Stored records
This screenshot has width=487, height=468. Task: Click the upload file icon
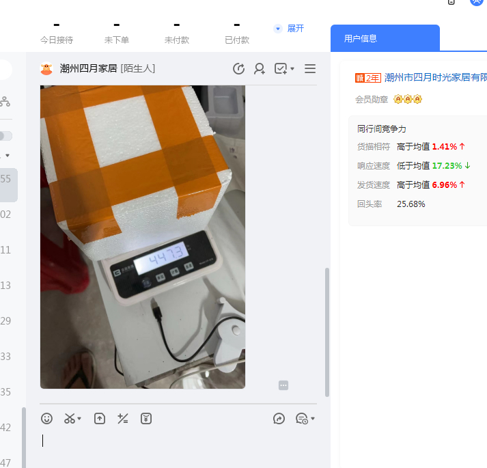[x=100, y=419]
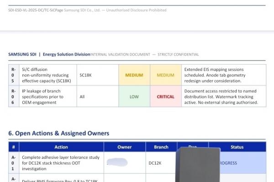Click the 'Status' column header
The width and height of the screenshot is (274, 182).
tap(237, 147)
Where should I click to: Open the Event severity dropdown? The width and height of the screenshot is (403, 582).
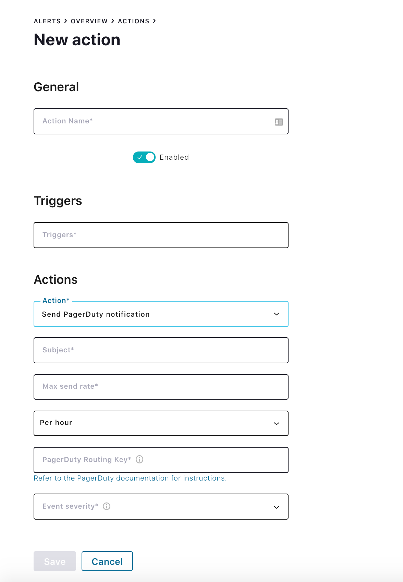[161, 507]
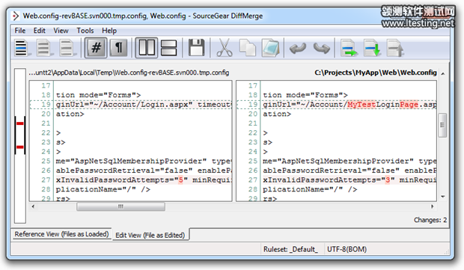Click the horizontal scrollbar thumb
Viewport: 464px width, 270px height.
pyautogui.click(x=120, y=206)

(WHAT THE TASK REQUIRES): Print the entries again exactly as they appear above. Do not print the pictures.

(EXERCISE ANSWER):
This screenshot has width=487, height=468. Task: Click the upload file icon
[x=100, y=419]
Click the 'Status' column header
The width and height of the screenshot is (274, 182).
tap(237, 147)
Where should I click to: Open the Event severity dropdown? The width and height of the screenshot is (403, 582).
[161, 507]
Click the horizontal scrollbar thumb
Viewport: 464px width, 270px height.
pyautogui.click(x=120, y=206)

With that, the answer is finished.